Skip to content

API coverage

spark-connect-scala3 implements the mainstream, untyped Spark Connect surface completely, and is verified end to end against live Apache Spark 3.5, 4.0, and 4.1 servers. This page records exactly what is and is not implemented so there are no surprises.

Supported

Area What is covered
SparkSession builder + remote(...), sql, range, table, createDataFrame, conf, catalog, read, readStream, streams, version, addTag/interrupt*, implicits
Dataset / DataFrame select/selectExpr, filter/where, withColumn(s)/withColumnRenamed(s), drop, join/crossJoin/lateralJoin (inner/left/right/outer/semi/anti/cross), groupBy/rollup/cube/agg/pivot, orderBy/sort/sortWithinPartitions, limit/offset, distinct/dropDuplicates, union/unionByName/intersect(All)/except(All), sample/randomSplit, repartition/repartitionByRange/coalesce, hint, unpivot/melt, transpose, toJSON, describe/summary, na, stat, observe, withWatermark, checkpoint/localCheckpoint, persist/cache/unpersist/storageLevel, to(Local)Iterator, collect/count/head/take/first/show, schema/columns/dtypes/printSchema/explain/inputFiles, sameSemantics/semanticHash, temp/global-temp view creation
Column full expression algebra: arithmetic, comparison, boolean logic, like/rlike/ilike, contains/startsWith/endsWith, isin, between, isNull/isNotNull/isNaN, cast, substr, getItem/getField, when/otherwise, over, asc/desc, bitwise ops
functions 400+ functions: aggregate, string, math, date/time, array/map/struct, JSON, conditional, and window functions
Window / WindowSpec partitionBy, orderBy, rowsBetween, rangeBetween
Data sources DataFrameReader/DataFrameWriter for CSV, JSON, Parquet, ORC, text, JDBC, and tables, with options, schema, partitionBy/bucketBy/sortBy, save modes, saveAsTable/insertInto; parse an in-memory Dataset[String] as CSV/JSON (read.csv(ds)/read.json(ds)); DataFrameWriterV2 (writeTo); MergeIntoWriter (df.mergeInto(...), MERGE INTO)
SQL spark.sql(...) with named and positional parameters; temporary and global temporary views
Catalog spark.catalog: list/inspect catalogs, databases, tables, columns, functions; existence checks; createTable/createExternalTable; temp-view drops; cache management
Structured Streaming DataStreamReader/DataStreamWriter, output modes, triggers (ProcessingTime/Once/AvailableNow/Continuous), start/toTable, StreamingQuery, StreamingQueryManager, and StreamingQueryListener registration (addListener/removeListener/listListeners) with client-side event dispatch
Declarative Pipelines build graphs of tables, materialized views, temporary views, sinks, and flows, then run them on the server
Typed Datasets as[T] and spark.createDataset with compile-time Encoder derivation for case classes, tuples, primitives, Option, collections, and maps; typed actions (collect/head/first/take/collectAsList/toLocalIterator)
Observation Observation for collecting named aggregate metrics while a query runs
Config RuntimeConfig (spark.conf.get/set/unset/isModifiable)
Results Apache Arrow IPC decoding into name-addressable Rows; connection-string parsing (sc://host:port/;k=v); bearer-token auth (implies TLS); server errors surfaced as typed Spark exceptions (AnalysisException/ParseException/SparkException) with the original message and error class
Resiliency Automatic retry of transient gRPC failures (exponential backoff + jitter), and reattachable execution that resumes a broken ExecutePlan result stream via ReattachExecute (with ReleaseExecute to free server buffers). On by default; toggle with useReattachableExecute. Works against Spark 3.5+

Not supported

These are deliberately out of scope for now.

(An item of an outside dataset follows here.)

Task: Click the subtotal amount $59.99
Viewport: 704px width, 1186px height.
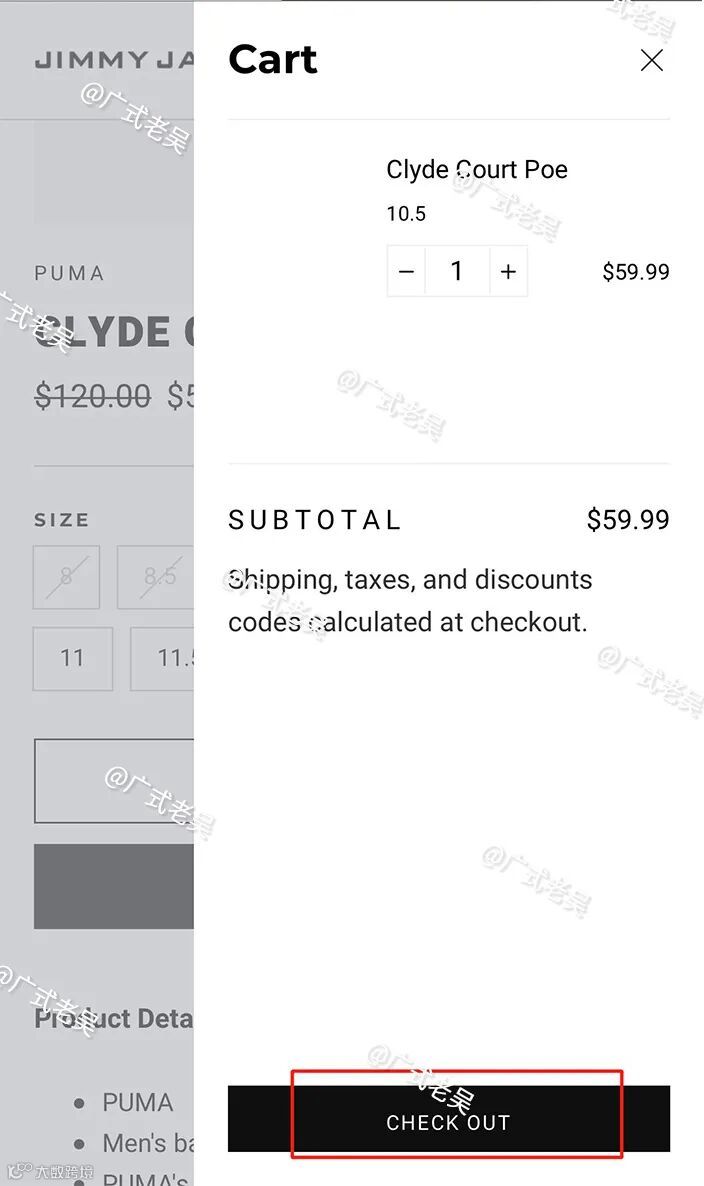Action: (x=628, y=520)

  • User-defined functions (UDFs/UDAFs). Registering or applying a Scala closure runs user JVM code on the server, which the Spark Connect protocol does not transport for this client.
  • Streaming foreach / foreachBatch sinks. Same reason: they execute a user function per row/batch on the server. All built-in sinks (parquet/console/memory/kafka/...) are supported.
  • Typed Dataset operations that take a Scala closure. as[T] and createDataset are supported (encoder-only, no closure), but the operations below run a user function on the server and are not available:
    • typed map / flatMap / mapPartitions / reduce
    • groupByKey and KeyValueGroupedDataset (mapGroups, flatMapGroups, cogroup, typed agg)
    • typed Aggregators Use the relational API (select/agg/functions) for these.
  • MLlib over Connect (spark.ml / pyspark.ml equivalent). Experimental upstream and not exposed here.
  • Artifact upload (addArtifact). Shipping local JARs/files to the server is a niche client feature not exposed yet.
  • Protocol messages that are not standard Scala API. A handful of Spark Connect relations/commands have no plain Scala DataFrame method because they exist for other languages or for closure execution: the closure relations (mapPartitions, groupMap/coGroupMap, applyInPandasWithState), Python user-defined table functions and data sources, the ML relation/commands, and internal optimization relations (server-cached/chunked local relations, withRelations). The standard DataFrame, SQL, streaming, and pipeline surface is fully covered.

Why these are excluded

UDFs, foreach/foreachBatch, and the typed closure operations all require sending user-compiled JVM code to the server (artifact upload + class loading), which is a separate, security-sensitive subsystem outside this client's scope. The encoder-derivation half of the typed Dataset[T] API does not require that, so as[T] and createDataset are fully supported; only the closure-driven typed operations listed above remain out of scope.

Known limitations

  • Server stack traces are not reconstructed. Errors carry the server's message and error class (and map to AnalysisException / ParseException / SparkException), but the remote JVM stack trace is not rebuilt on the client.